I also expected a surge of emotion. I’ve done lots of things over the years in order to pay the bills, but playing in an orchestra is really all I’ve ever wanted to do for a living. Getting the PSO back after such a long absence seemed like it should be a big deal.
It felt normal. Like coming home after a long trip.
Some of you may be wondering where this leaves pipe making. Diminished, certainly, from the depths of the pandemic, when rehearsals and concerts were far in the indefinite future and I was, frankly, scared and willing to push my body harder than I ever would have when Strauss or Copland was coming up in a week or two. Already I’ve slowed down, partly because these concerts were drawing near, partly because I’ve realized that I need to limit my pipe making if I want to be able to sign my name in the future, never mind play the clarinet. I don’t know how many of you remember seeing Jim Cooke walking around the Chicago show wearing his hand braces. I also don’t know where you think pipe making lies on the physically easy-difficult spectrum. It’s probably harder than you think, but then, some makers are better built for it than others, as anyone who has ever shaken hands with Jim Boswell could tell you. Thin-wristed ectomorphs like me certainly CAN be pipe makers or blacksmiths, but leverage is not on our side.
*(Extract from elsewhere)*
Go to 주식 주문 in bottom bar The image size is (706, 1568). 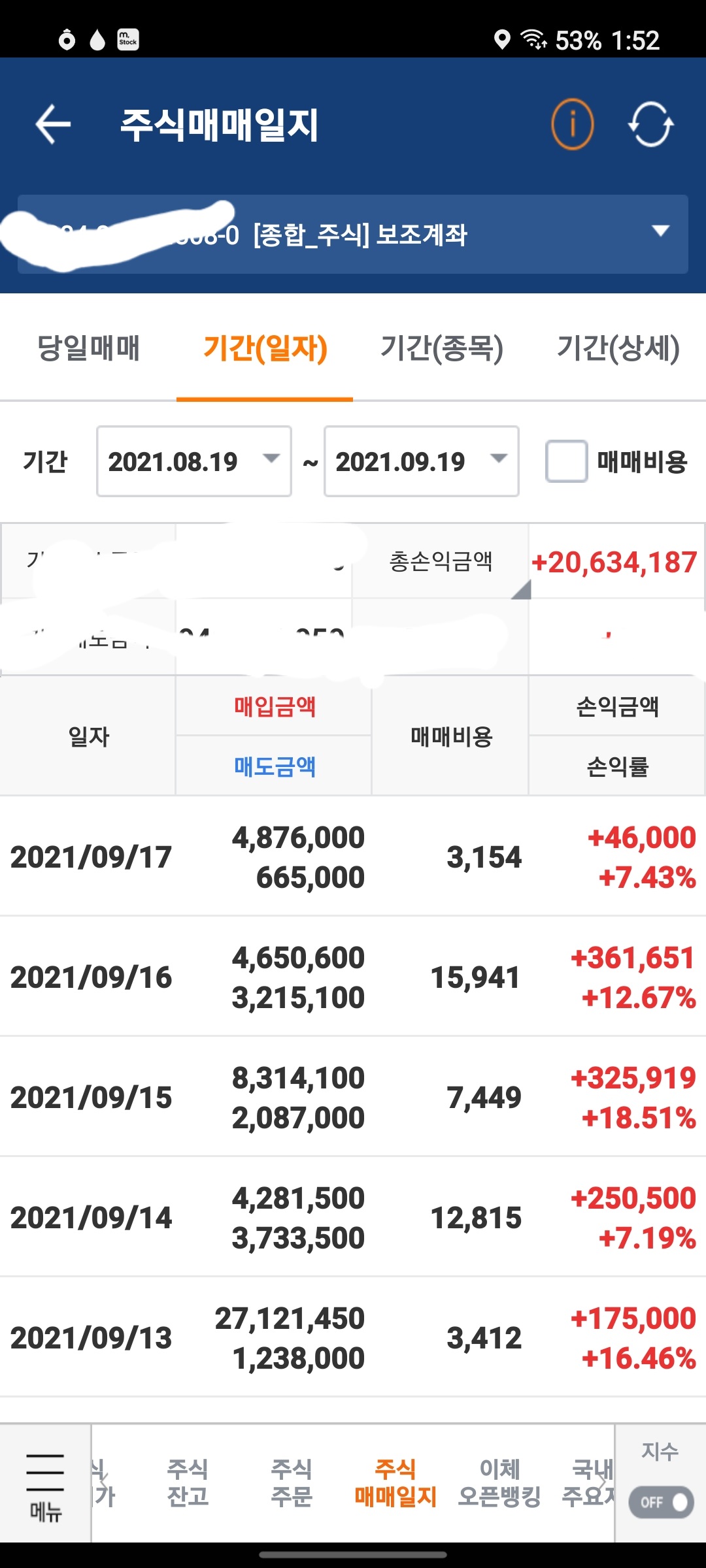[x=292, y=1483]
So, my output going forward will be less than it has been over the past year, but more than it was in the previous five, when I basically only made commissions for people who knew what to expect (i.e. not much). In order not to vanish, I need to keep posting spec pipes on Wednesdays and keep commissions flowing. While I had my reasons, it was a mistake to abandon the craft and the community as completely as I did between 2014 and 2020, and I’m going to try to keep this rabbit hole open going forward.
That being said, I am a musician first. It’s good work if you can get it. The concert stage is where I’ve always wanted to be. It’s where I feel . . . right. And sitting there this past weekend, with music to play and 50,000 watts of French horns behind me, it almost seemed that the past year and a half might have been a dream.